Fenêtres sur la Seine
Sur le reste du secteur d’Austerlitz, la nouvelle avenue de France, épine dorsale de la ZAC Paris-Rive-Gauche, contournera la halle de la gare et rejoindra le pont Charles-de-Gaulle sur la Seine. D’emprise généreuse, l’avenue réservera une place importante aux mobilités douces: larges trottoirs, disparition du stationnement automobile, transports en commun en site propre, terre-plein central bordé d’arbres… Cette qualité d’espace public trouvera son prolongement à l’intérieur des programmes construits. Le secteur Austerlitz-Nord, quasiment achevé, préfigure les ambiances urbaines: la différence d’altimétrie avec les quais est mise à profit, ménageant depuis l’avenue des «fenêtres» sur la Seine. Des perméabilités multiples sont ainsi assurées entre l’avenue et les berges, qui vont être réaménagées par le port autonome de Paris (voir encadré p.40). Les porosités piétonnes seront aussi de mise de l’autre côté de l’avenue, avec l’opération Austerlitz-Sud, en balcon sur le plateau ferroviaire, où des squares jardinés ponctueront l’architecture en porte-à-faux des nouveaux immeubles.

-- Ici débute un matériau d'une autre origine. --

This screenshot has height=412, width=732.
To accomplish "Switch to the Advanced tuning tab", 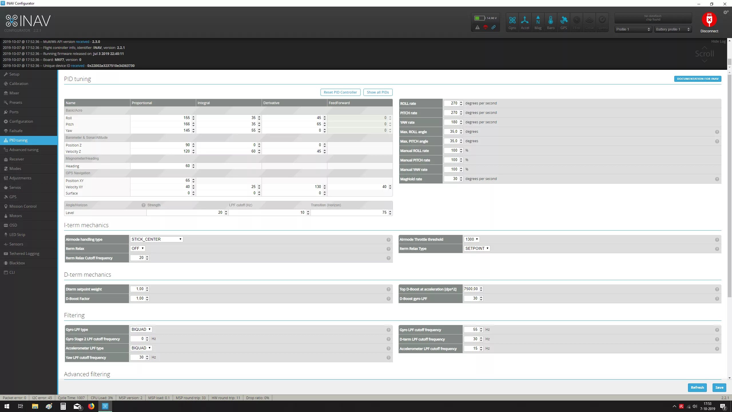I will [24, 150].
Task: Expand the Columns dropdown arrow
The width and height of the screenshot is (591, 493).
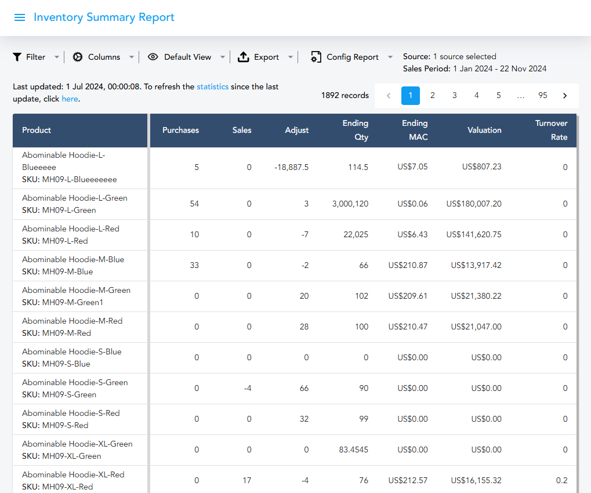Action: click(x=132, y=57)
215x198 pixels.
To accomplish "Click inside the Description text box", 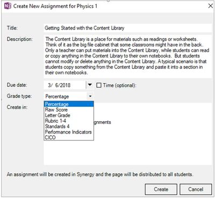I will [128, 56].
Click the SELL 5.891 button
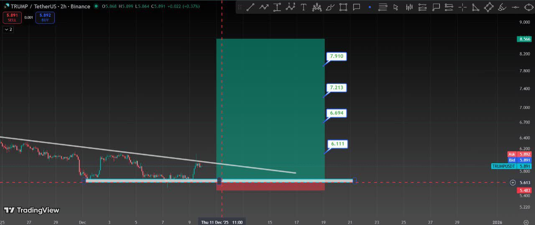The image size is (535, 225). click(12, 18)
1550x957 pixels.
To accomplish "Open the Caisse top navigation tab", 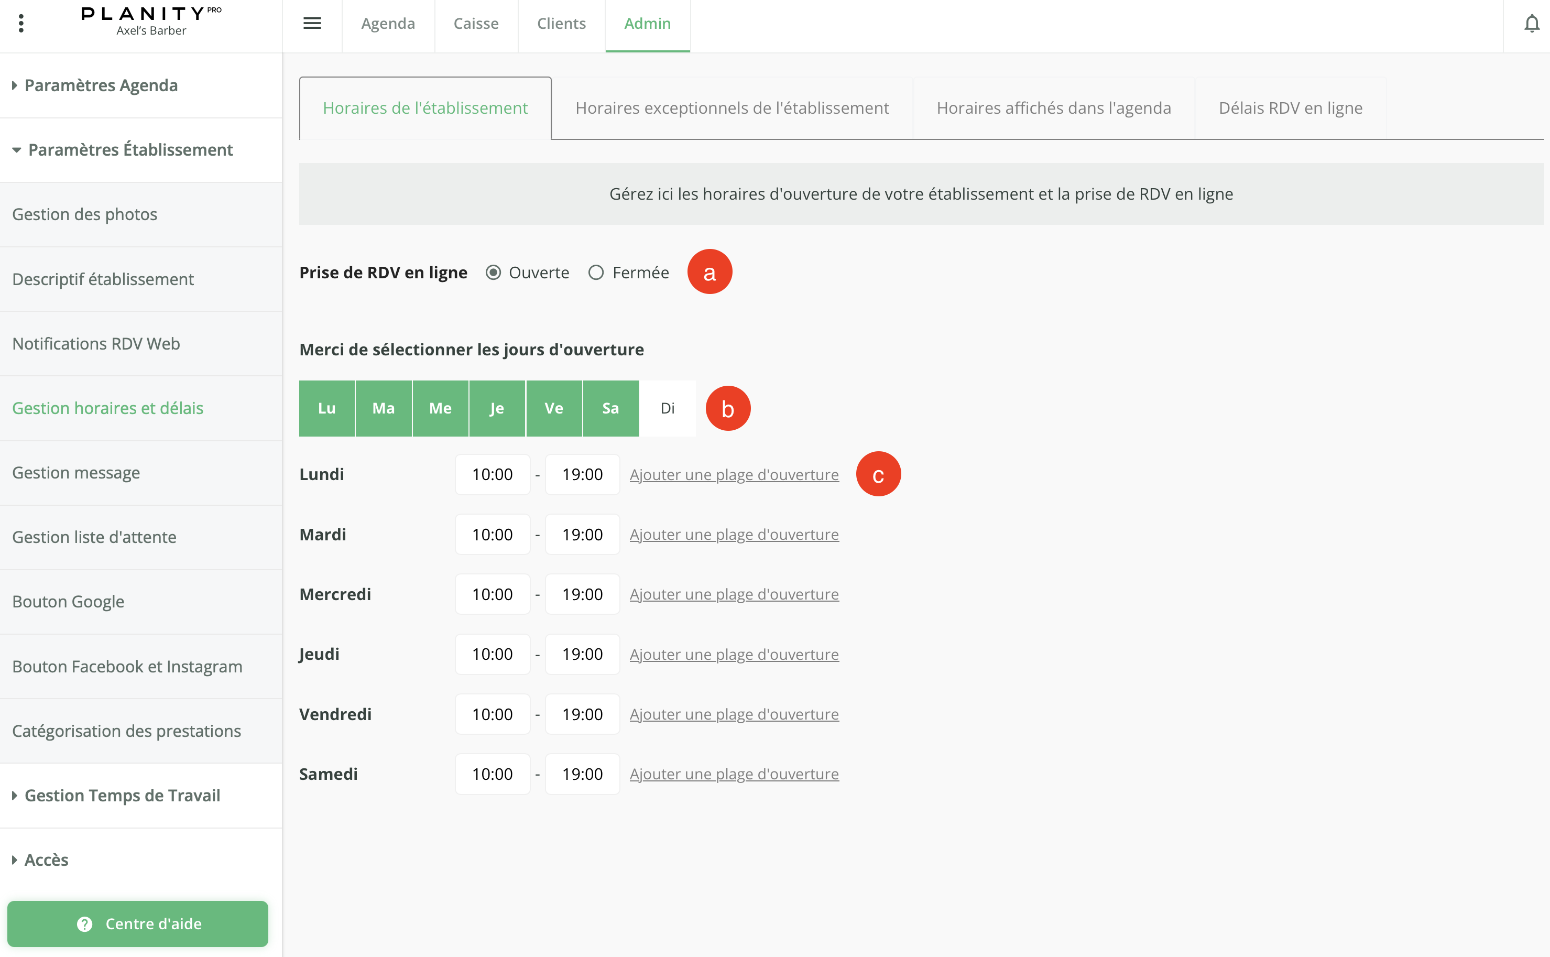I will pyautogui.click(x=476, y=24).
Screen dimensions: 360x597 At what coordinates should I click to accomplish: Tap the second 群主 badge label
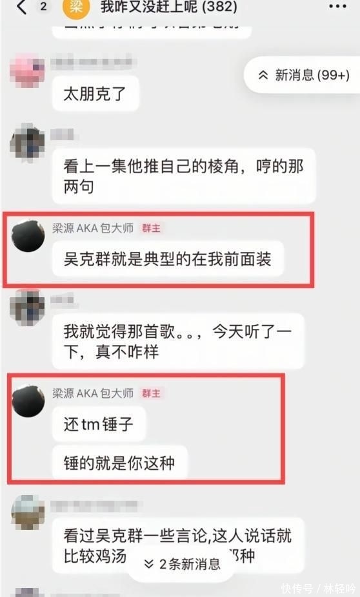(x=152, y=393)
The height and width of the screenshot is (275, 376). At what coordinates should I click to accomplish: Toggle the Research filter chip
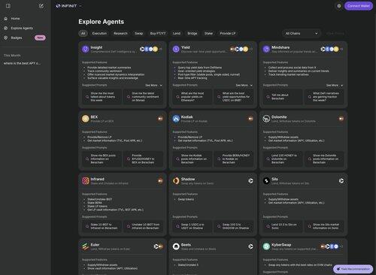(120, 33)
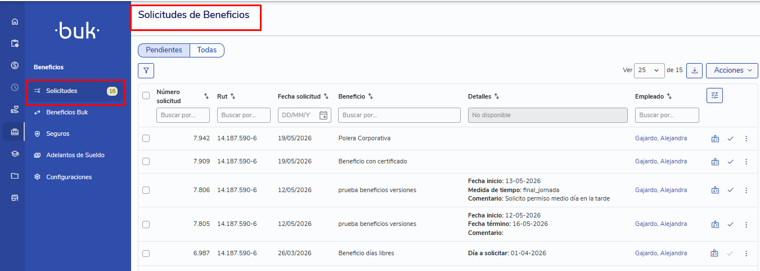
Task: Check the box for request 6.987
Action: 146,254
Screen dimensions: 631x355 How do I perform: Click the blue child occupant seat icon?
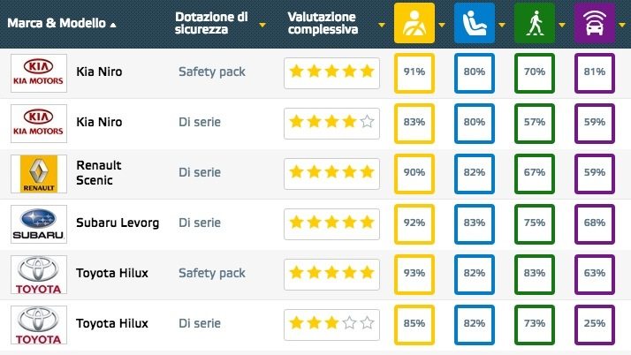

Autre principe fort, la diversité des usages, soutenue par une programmation variée. Au départ conçue surtout comme un pôle économique et universitaire, l’opération Paris-Rive-Gauche s’est depuis enrichie de nouveaux programmes de commerces, d’activités, de logements… Equipement majeur, la Cité de la mode et du design aura des effets urbains locaux: «Des “boîtes média”, conçues comme des box intégrés aux immeubles mais identifiables, ponctueront le front urbain sud de l’avenue. Elles accueilleront des activités liées à la mode, au design et à la communication», explique Christophe Bayle, architecte chef de projet à la Semapa.
Cette mixité trouve aussi ses limites: seulement quelques centaines de logements seront construitsdans le secteur, où la proximité de la gare favorise surtout le développement des fonctions tertiaires.